I will publish another book whether I get a lot of money for it or not. Everyone’s like, “You have to be Zen about all this,” and I’m just not a Zen person. I never have been, I will never be, I’m just not. I’m Type A, very high strung, which is why I live in the country now, because, can you imagine me in the city at this point?
What do you admire most in others?
Forgiveness. I have a very, very hard time forgiving myself and others. I’ve dealt with my father for 30 years. Generally, compassion, forgiveness, and flexibility. Sometimes, I’m far too rigid.
What do you love about living in the country?
I’ve been coming up here visiting a friend of mine for a long time, 15 years. I love his house. It’s in the middle of nowhere, there are cows, it’s 25 acres, and it’s quiet and I wake up to bird song.
I like going into the city, but I can only spend a couple of hours there at a time now. It’s not that there are too many people, there are too many souls.
I’ve always been very attuned to other people’s pain and suffering. I feel it all the fucking time when I’m in the city.
Also, I find myself coveting shit when I get into New York that I normally don’t covet. I don’t want to live like that anymore.
What is your favorite place on earth?
My favorite place on the planet is my mind, because I can go anywhere.

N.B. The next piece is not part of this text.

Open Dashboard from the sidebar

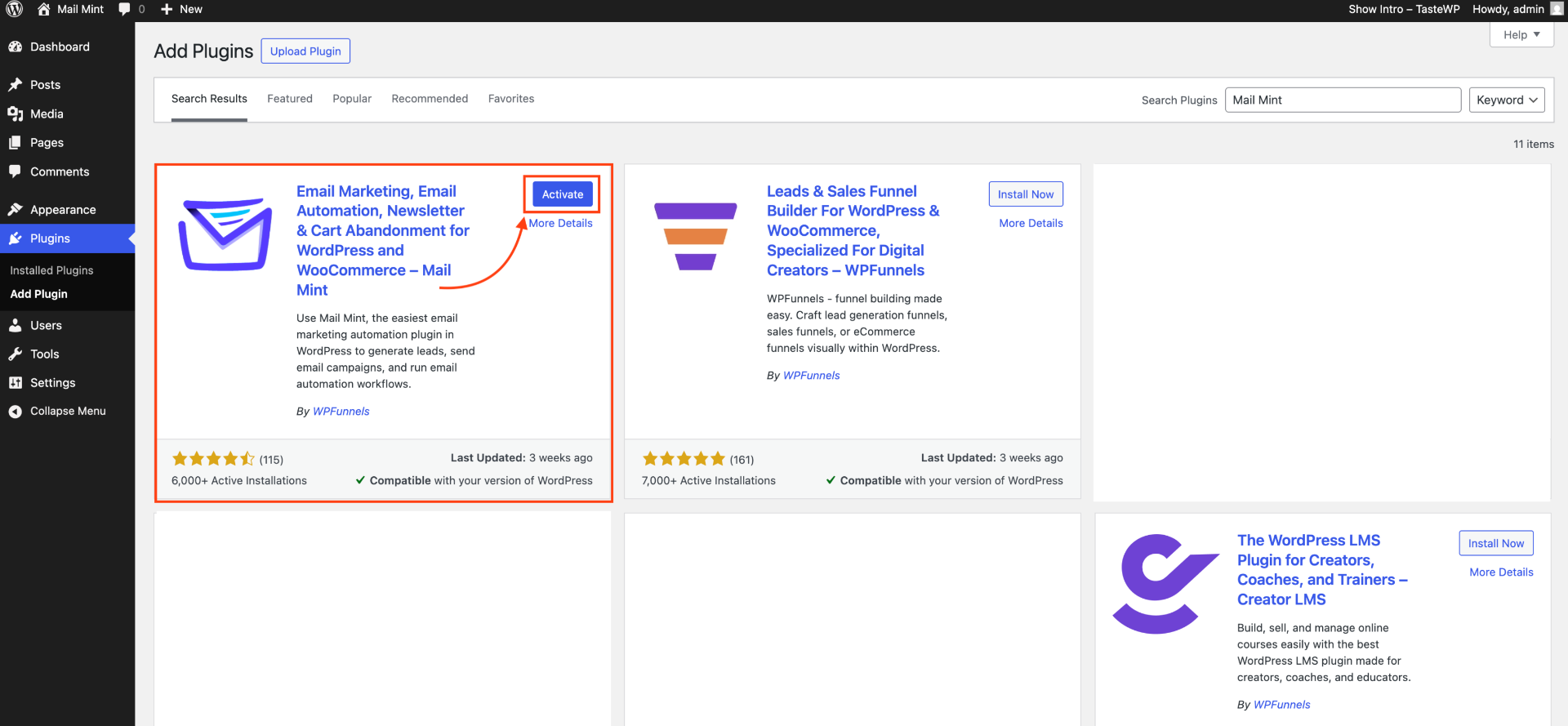[60, 47]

Traveling today is such a nightmare. There are too many people doing too many things at once. When I was a kid, I would get on an airplane and sometimes there would be 4 other people on the plane. Everything has become overcrowded.
What is an issue or a cause that you care about?
It’s amazing how political I’ve gotten. This election has polarized and divided us. I can’t stand Twitter. I think all social media is a scourge, to be honest. But, I find myself on it now, all the fucking time.
I feel like the resistance needs everyone at this point.
I don’t understand why people hate. When I was a kid, I never understood it either. When people picked on me, I thought, “Do you really have nothing better to do with your time?” I have another novel I want to write about a geneticist who isolates the mean genes.
Favorite Jewish Holiday?
Passover. I love what it symbolizes, I love the 4 questions. It’s a very bawdy holiday. The singing! It’s a Jewish Thanksgiving, basically. I love the food, I love matzah, I love the whole thing, I just love it all.
Best Jewish food? Worst Jewish food?
Most favorite is probably matzah brei. I like to make it savory and then add strawberry jam to it. It’s delicious, it’s the best.
I can’t stand horseradish. I don’t like mustard.
Writers and books you recommend?
Robert Matheson, who wrote I Am Legend, which is a sci-fi, dystopian novel from the 1950s. I like the movie, so I wanted to go back and read it. The War of the Worlds, H.G. Wells, another interesting take.
I’m a kind of an Agatha Christie freak. She’s consistently good. I love Donna Tartt, but I don’t think she is consistently good. I think Donna Tartt wrote a good book and then she’s gotten away with writing 2 mediocre books. I love The Secret History.
I’m trying to think of something that blew me away. David Grossman, A Horse Walks into a Bar is really phenomenal. The Yid by Paul Goldberger I thought was really good. A lot of Jewish fiction.